The frequency of membrane proteins that are paralogous within a tandem cluster, where each membrane protein is classified according to the number of transmembrane segments and the size of the cluster to which it belongs. The criterion for a paralog is the same as in Figure 1. The frequency is counted separately for three functional groups: (A) ABC transporters; (B) transporters other than ABC transporters; and (C) membrane proteins of other functions. In total, 256 clusters (13.0%) contained such pairs of paralogous membrane proteins, and among them, 98 (38.3%) were those of ABC transporters, 37 (14.5%) were those of other transporters, 63 (24.6%) were those of the other functions, and 58 (22.7%) were those of hypothetical functions (not shown).
The membrane proteins for the transporters other than the ABC transporters are shown in Figure 2B. The cluster sizes of cation ATPases are three in most cases. Membrane proteins with 10 predicted transmembrane segments and in the cluster of size three are sodium- and calcium-transport ATPases. Clusters of larger sizes (>3) are a mixture of membrane proteins of various kinds, though some of them are still hypothetical proteins and thus their functions could not be assigned. Membrane proteins with clusters of other functions (Fig. 2C) are clearly differentiated into two groups: those with a larger cluster size (∼6) and many transmembrane segments (∼12) and those with a smaller size (∼3) and a few transmembrane segments (1 or 2). The former group corresponds to the complexes of membrane proteins in the respiratory chain, namely, NADH dehydrogenase and cytochrome c oxidase. The latter group corresponds to various kinds of membrane proteins, including peptide synthase, kinase, methyl-accepting chemotaxis protein, surfactin synthase, and others.

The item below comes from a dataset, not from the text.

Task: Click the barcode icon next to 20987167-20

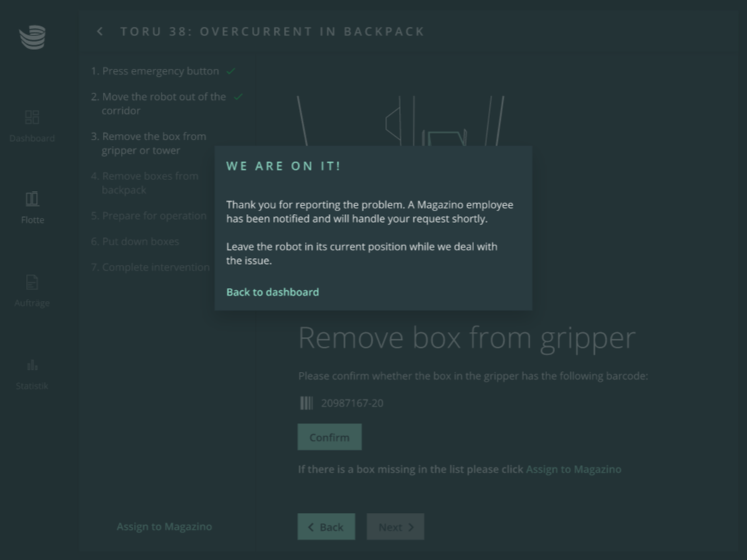Action: coord(306,403)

The observation made here may be used for functional assignment of membrane proteins without any sequence similarity to known proteins. In fact, a simple rule of discriminating transporters can be established according to the frequencies of transporters and nontransporters. When a tandem cluster of membrane proteins contains paralogs, and if the number of predicted transmembrane segments and the size of the cluster are in the range shown in Figure 3, then the cluster is likely to be a transporter. A darker box in Figure 3 represents higher likelihood, which is defined in three levels according to the relative frequency and the absolute number of transporters in Figure 2. Level 1 corresponds to the relative frequency of 0.85 or higher with ⋝12 observed instances. Levels 2 and 3 correspond to the relative frequency of 0.8 or higher with ⋝5 and 3 instances, respectively. Although this empirical rule is derived from a small number of samples, we believe that it is still useful to obtain any functional clue to the large number of genes left unassigned in the completely sequenced genomes. In our data set there were 55 tandem clusters containing paralogs whose functions were not known. Based on this empirical rule we predict seven transporters which are shown in Table 5.

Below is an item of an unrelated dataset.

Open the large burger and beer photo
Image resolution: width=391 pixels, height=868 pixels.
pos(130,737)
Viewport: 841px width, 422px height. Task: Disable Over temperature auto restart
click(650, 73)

When a tandem cluster of membrane proteins contains paralogs, the cluster size and the numbers of transmembrane segments in paralogous membrane proteins may be used to assign functions. Here the likelihood of being a transporter (A or B in Fig. 2) rather than in another functional category (C in Fig. 2) is shown by the darkness in three levels, darker meaning more likely. The likelihood is defined by the relative frequency and the absolute number of transporters in Figure 2 (see text for details).

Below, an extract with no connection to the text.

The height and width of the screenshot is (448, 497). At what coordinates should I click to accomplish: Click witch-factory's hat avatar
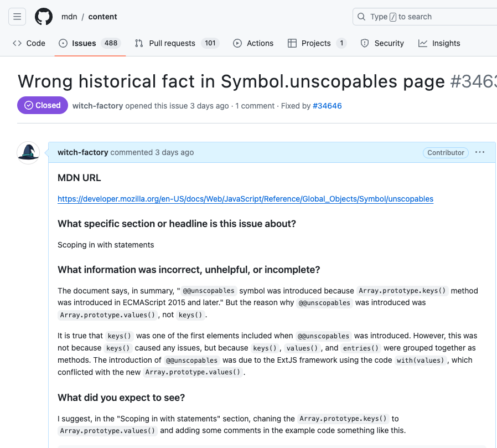(28, 152)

Predicted Transporters According to the Number of Transmembrane Segments and the Cluster Size
Clustering of Membrane Proteins and ATP-binding Proteins
Because ATP-binding proteins provide energy for active membrane transport and other cellular machineries, we suspected that
there would be a tendency for membrane proteins and ATP-binding proteins to form clusters in the genome. This is certainly
the case for the ABC transporters, whose operons generally contain adjacent permease proteins and ATP-binding proteins. In
the 16 complete genomes, ATP-binding proteins constituted between 5% and 13% of ORFs (Table1). We defined a cluster for each ATP-binding protein together with all the membrane proteins and ATP-binding proteins within
five gene positions on both sides. When such physical coupling of membrane proteins and ATP-binding proteins was searched,
roughly 21%–39% of ATP-binding proteins were adjacent to membrane proteins. However, this coupling was not statistically significant
(data not shown). On average, ∼
of all the pairs of membrane proteins and ATP-binding proteins are conserved among different organisms as shown in Table 6. More than one-half of the conserved pairs fall in the category of ABC transporters. In addition, the conserved pairs include
protein-export proteins, proteins involved in twitching motility, flagellar biosynthesis or secretion, pairs of gluconokinase
and gluconate transporter, V-type ATP synthases, polyketide synthases, acriflavin resistance proteins, sporulation proteins,
pairs of signal recognition particle protein, and protein-export membrane protein. Clusters of unknown functions were also
detected, but they were conserved only between two closely related species.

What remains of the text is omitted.